#### TEXTO ####

Pero Mameluco no es tan célebre por sus crímenes como por su mirada “empresarial” del transa, estrategia comercial que legó a sus sucesores (porque, desde su celda, continúa regenteando el negocio). Dueño indiscutido de la Villa 18, ubicada en la vecina localidad de Tres de Febrero, conformó allí un verdadero holding: cuando la justicia lo detuvo, temblaron su empresa de combis "Mameluco Tours", su lavadero de autos "Mameluco Estilo", la "Mameluco" remisería y el maxikiosco "Mameluco". Todos ellos, al servicio de un engranaje bien aceitado de venta de cocaína, una estructura montada imposible de sostener "sin la connivencia policial", tal como lo señaló el ex viceministro de Seguridad bonaerense Marcelo Sain, durante el juicio a Mameluco.

Cerrado. Todavía, los transas no pudieron volver a su actividad, el depósito donde guardaban la mercancía está vacío.
En la 9 de Julio, el panorama no dista del imperio que supo construir Mameluco en la Villa 18, de hecho, una que otra remisería y algunos bares se benefician de las ventas de la droga. Las cuentas son sencillas: el movimiento de consumidores les deja plata. El negocio es para todos. También, para aquellas mujeres, en apariencia inofensivas, que “buchonean” cada movimiento extraño a los narcos. Son las mismas que, durante los allanamientos, se pasean por los pasillos con bolsas negras con contenido de dudosa procedencia. Ese es su trabajo, por ello cobran dinero y ganan en tranquilidad. “Con nosotras no se van a meter”, piensan, pero se equivocan, el humor de los transas, armados hasta los dientes, es imprevisible. ¿Cómo entender sino las balaceras que se desatan en los pasillos de las villas que no respetan edades ni géneros? Niños y mujeres heridos de bala, es una constante, una triste cotidianidad sin denunciar por el temor que producen seres que, sin vueltas, hacen lo que quieren en un mundo sometido a sus pies, sumido en las reglas de la violencia y la muerte.

Falsa pared. Hueco donde los narcos escondían la droga.

####

> CONSIGNA: Retoma el texto sobre el narcotráfico en las villas a partir de su última oración. Los ítems no tienen relación con el texto sobre el narcotráfico en las villas.

#### MATERIAL MOSTRADO ####

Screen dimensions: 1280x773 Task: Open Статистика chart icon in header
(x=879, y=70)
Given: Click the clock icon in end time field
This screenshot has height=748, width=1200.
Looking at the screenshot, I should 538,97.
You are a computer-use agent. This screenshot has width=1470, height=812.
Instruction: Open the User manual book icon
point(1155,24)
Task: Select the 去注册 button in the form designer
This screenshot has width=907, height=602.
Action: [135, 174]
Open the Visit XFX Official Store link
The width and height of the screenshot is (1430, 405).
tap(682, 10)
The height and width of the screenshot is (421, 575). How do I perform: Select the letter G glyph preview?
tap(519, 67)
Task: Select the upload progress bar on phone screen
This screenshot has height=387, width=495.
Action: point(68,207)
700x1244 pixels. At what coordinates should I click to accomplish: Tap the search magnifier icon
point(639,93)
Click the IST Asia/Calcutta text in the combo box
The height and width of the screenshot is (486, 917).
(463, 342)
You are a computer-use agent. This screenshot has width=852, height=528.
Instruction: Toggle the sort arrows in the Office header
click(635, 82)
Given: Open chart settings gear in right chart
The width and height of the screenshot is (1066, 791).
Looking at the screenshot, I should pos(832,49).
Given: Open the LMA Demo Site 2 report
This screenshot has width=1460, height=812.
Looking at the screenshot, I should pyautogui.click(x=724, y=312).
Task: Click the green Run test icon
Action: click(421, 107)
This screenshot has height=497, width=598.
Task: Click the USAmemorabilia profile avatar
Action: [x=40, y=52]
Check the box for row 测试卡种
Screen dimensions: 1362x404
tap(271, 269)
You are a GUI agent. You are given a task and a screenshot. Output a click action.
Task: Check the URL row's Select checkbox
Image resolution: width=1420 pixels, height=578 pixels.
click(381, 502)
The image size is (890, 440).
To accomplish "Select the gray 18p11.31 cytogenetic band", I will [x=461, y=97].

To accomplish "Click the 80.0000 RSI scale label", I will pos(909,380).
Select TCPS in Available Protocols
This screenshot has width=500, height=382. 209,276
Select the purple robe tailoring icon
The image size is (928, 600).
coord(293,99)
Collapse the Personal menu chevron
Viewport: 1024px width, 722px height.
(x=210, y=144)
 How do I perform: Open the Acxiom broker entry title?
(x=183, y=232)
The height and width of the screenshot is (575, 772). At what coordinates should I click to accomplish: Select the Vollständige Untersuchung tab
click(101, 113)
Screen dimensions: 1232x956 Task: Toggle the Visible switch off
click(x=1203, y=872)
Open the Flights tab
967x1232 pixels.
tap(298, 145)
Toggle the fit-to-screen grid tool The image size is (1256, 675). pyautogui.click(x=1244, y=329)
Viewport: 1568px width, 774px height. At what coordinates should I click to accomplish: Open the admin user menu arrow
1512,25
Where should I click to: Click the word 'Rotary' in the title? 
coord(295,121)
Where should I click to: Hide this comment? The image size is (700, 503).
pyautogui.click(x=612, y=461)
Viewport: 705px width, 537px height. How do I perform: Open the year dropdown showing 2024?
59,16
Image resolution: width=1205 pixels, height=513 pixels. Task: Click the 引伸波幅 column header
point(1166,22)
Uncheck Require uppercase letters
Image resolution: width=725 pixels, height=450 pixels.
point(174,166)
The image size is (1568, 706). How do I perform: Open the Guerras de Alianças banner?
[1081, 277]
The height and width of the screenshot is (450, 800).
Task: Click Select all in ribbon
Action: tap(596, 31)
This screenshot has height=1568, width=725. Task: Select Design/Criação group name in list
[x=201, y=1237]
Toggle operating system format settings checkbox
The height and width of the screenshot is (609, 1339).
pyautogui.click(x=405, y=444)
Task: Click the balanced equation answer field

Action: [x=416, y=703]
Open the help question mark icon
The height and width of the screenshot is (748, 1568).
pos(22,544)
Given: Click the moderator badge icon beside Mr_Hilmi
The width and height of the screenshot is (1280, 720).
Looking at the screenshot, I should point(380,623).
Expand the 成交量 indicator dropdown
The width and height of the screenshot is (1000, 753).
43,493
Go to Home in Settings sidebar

####

> RESULTADO:
Como en todos los barrios carenciados del Gran Buenos Aires, la 9 de Julio estaba bien organizada: Gerardo sería el capo máximo, Quiqui (David Algañaraz), el coordinador general (la mano derecha de Goncebat), mientras que Leo, el Ruso y el Colo (los tres originarios del peligroso barrio Libertador) se dedicarían a la venta de la “merca”, divididos en tres turnos: mañana, tarde y noche, no sea cosa de perder clientes por no madrugar.

Y el verbo está en pasado, puesto que, la “travesura” que cometieron en la esquina de Almirante Brown y 9 de Julio, el mes pasado, les habría costado el territorio, baluarte que nunca debe dejar indefenso un líder narco. El asesinato fue la gota que rebalsó el vaso: los vecinos, hartos de la tiranía del reinado de la merca, se manifestaron en su contra, acción que motivó la atención de algunos medios nacionales.

 

El error atrajo a los otros jefes que, como leones agazapados, esperan para dar el zarpazo. Dentro de este grupo, Javier “El Rengo” Pacheco espera la oportunidad de recuperar el mando en esa villa, que estuvo durante muchos años bajo la batuta de su familia, antes del desembarco del peso pesado de Tres de Febrero, Mameluco.

 

De hecho, una de las hermanas del Rengo habita la vivienda en la que la leyenda “Justicia por Edgardo” atraviesa la pared. Por el momento, la banda de Goncebat no se volvió a asentar en la villa, aunque la merodean disparando al aire, avisando que están lejos, pero presentes.

En las villas del Conurbano, narcos y laburantes, niños y delincuentes se mezclan sin medias tintas y el saldo, suele ser trágico. Las balas no discriminan.